Gogo’s ATG speed issues have gotten so bad that earlier this year American Airlines sued Gogo to get out of its contract. American Airlines planned to replace Gogo with the satellite-based ViaSat. While the lawsuit was dropped, this move likely spurred Gogo to hurry along the implementation of its satellite-based 2Ku system.
TPG Editor-in-Chief Zach Honig had a chance to test Gogo’s new 2Ku system this past March. With 51 total connected devices, the 2Ku Wi-Fi system delivered a strong 16 Mpbs connection at cruising altitude. The problem is this 2Ku system is just now being rolled out. Through early August of this year, 2Ku systems had only been installed on 10 aircraft.

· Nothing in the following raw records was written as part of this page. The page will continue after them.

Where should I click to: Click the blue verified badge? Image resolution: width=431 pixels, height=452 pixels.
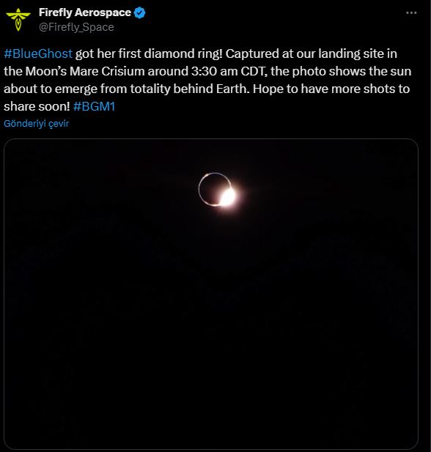pyautogui.click(x=140, y=12)
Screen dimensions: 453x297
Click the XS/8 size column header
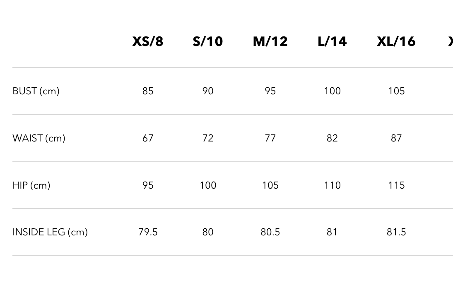[148, 41]
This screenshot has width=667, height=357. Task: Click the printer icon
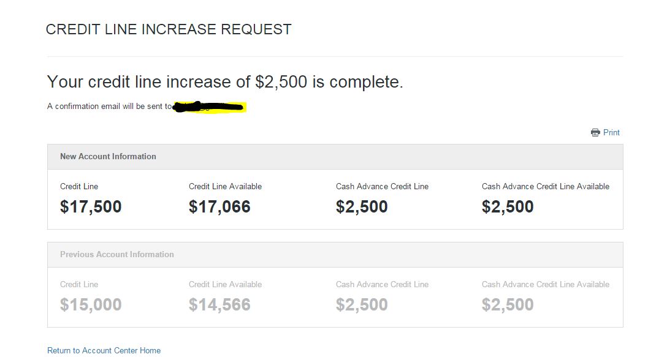click(x=595, y=133)
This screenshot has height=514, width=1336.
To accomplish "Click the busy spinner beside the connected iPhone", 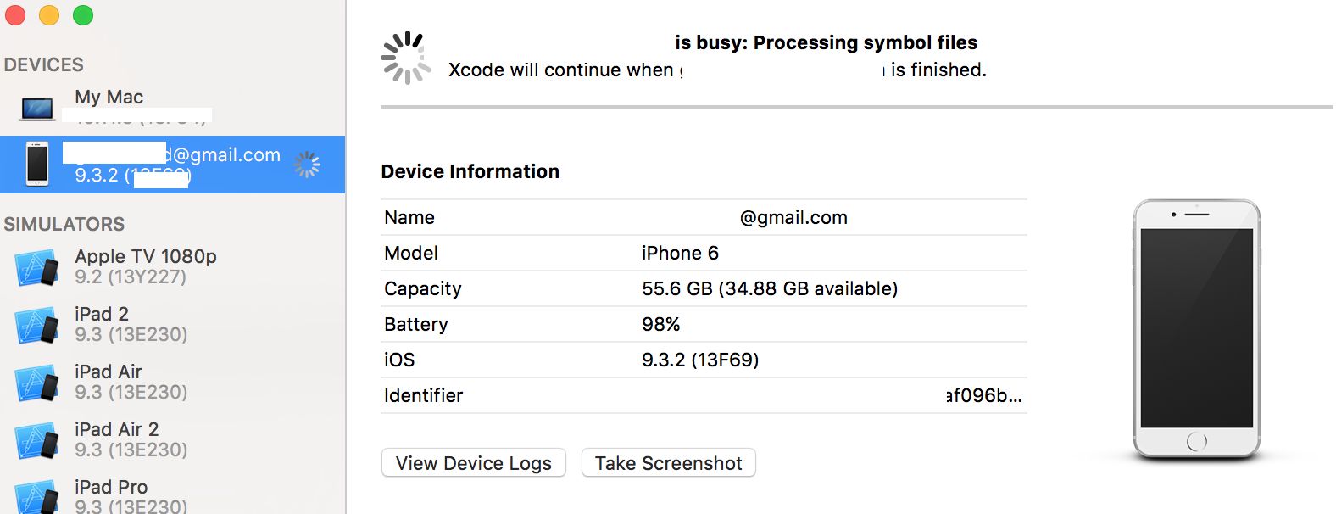I will click(307, 165).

Gogo pointed out in its statement to us that 2Ku is now installed on 15 Gogo-enabled planes. Best case, Gogo hopes to have 500+ aircraft with 2Ku installed by the end of 2017 with a total of 1,300 aircraft currently in the backlog to get this system upgrade. Airlines that have signed on to get 2Ku include Air Canada, American, British Airways and Delta.

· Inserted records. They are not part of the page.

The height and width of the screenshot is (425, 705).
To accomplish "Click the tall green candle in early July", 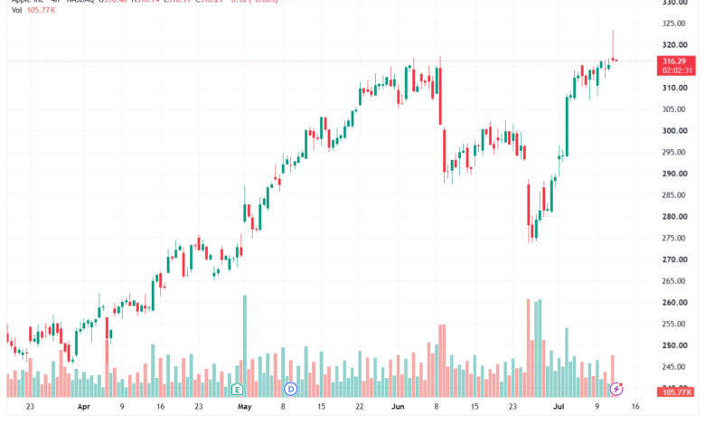I will [567, 127].
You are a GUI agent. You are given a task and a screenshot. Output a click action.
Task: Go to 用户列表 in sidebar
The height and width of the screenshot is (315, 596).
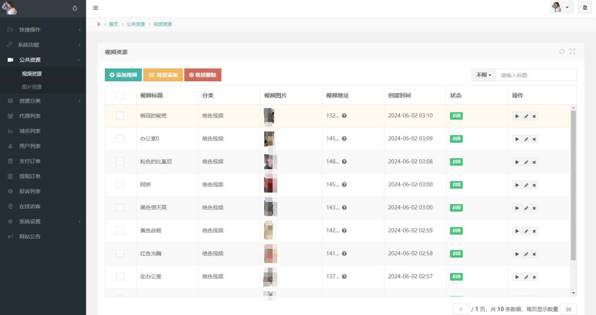30,146
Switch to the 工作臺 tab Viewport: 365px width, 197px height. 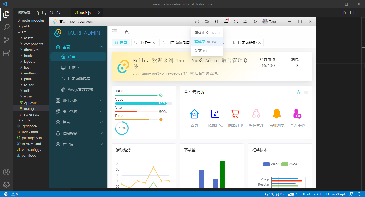pos(144,42)

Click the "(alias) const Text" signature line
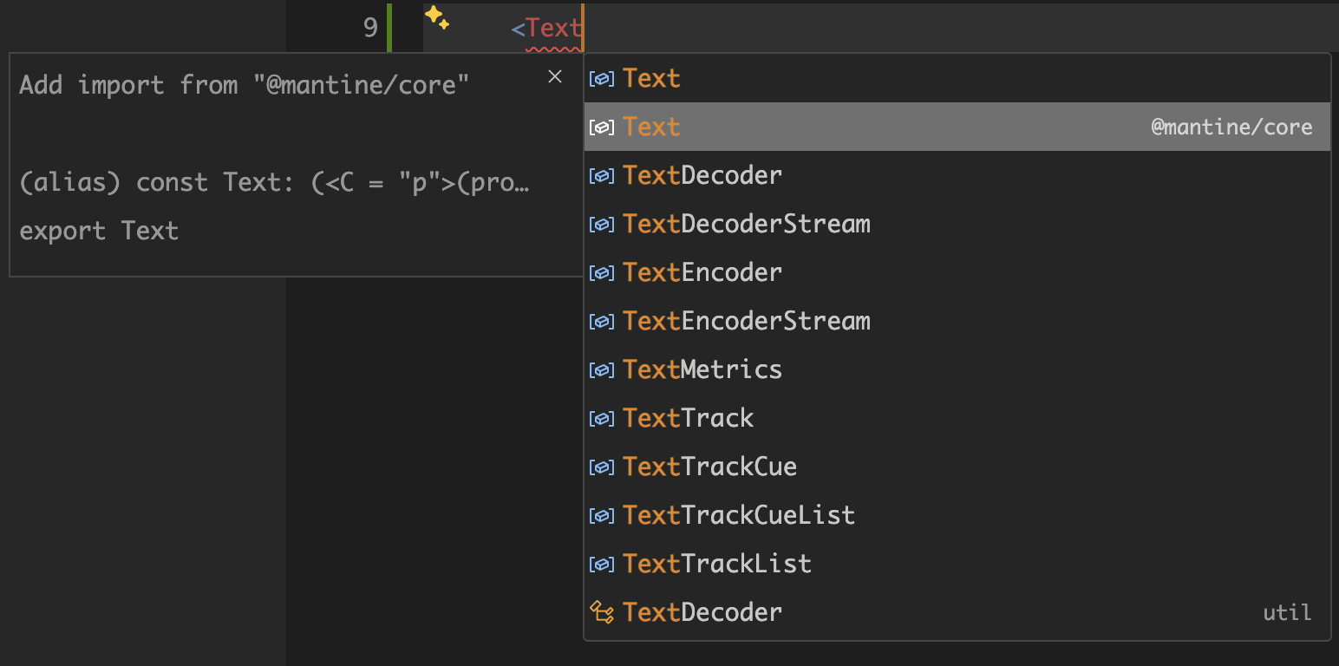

Gogo is just now playing catch-up to systems like ViaSat — the Wi-Fi system installed on most of JetBlue’s aircraft, 300 of United’s planes and 10 of Virgin America’s planes. Instead of having a wide range of systems, ViaSat solely uses a more advanced Ka-band connection to deliver speeds of up to 70 Mbps per aircraft.
This speed is faster than what you’d find on all but 15 of Gogo-equipped planes. This means ViaSat users can expect a reliable speedy connection, rather than the Wi-Fi roulette currently experienced by Gogo users.
As Gogo works to upgrade its systems, the internet speeds you’re going to get on aircraft using this company’s Wi-Fi are going to vary widely — depending on the type of system installed, number of connected users and the clarity of the connection. As more users pile on to antiquated systems, in the short term, the average Gogo experience is likely to be fraught with frustration.
However, Gogo is working hard to install the latest satellite-based 2Ku system on aircraft as quickly as possible. While this upgrade is in progress, Gogo-based internet performance is going to be hit or miss. If you need a reliable internet connection for your upcoming flight, you might want to opt for a flight on board JetBlue, Virgin America or United’s ViaSat aircraft (mostly 737s) — rather than an American Airlines, Delta or Alaska flight.
What speeds have you been getting on Gogo recently?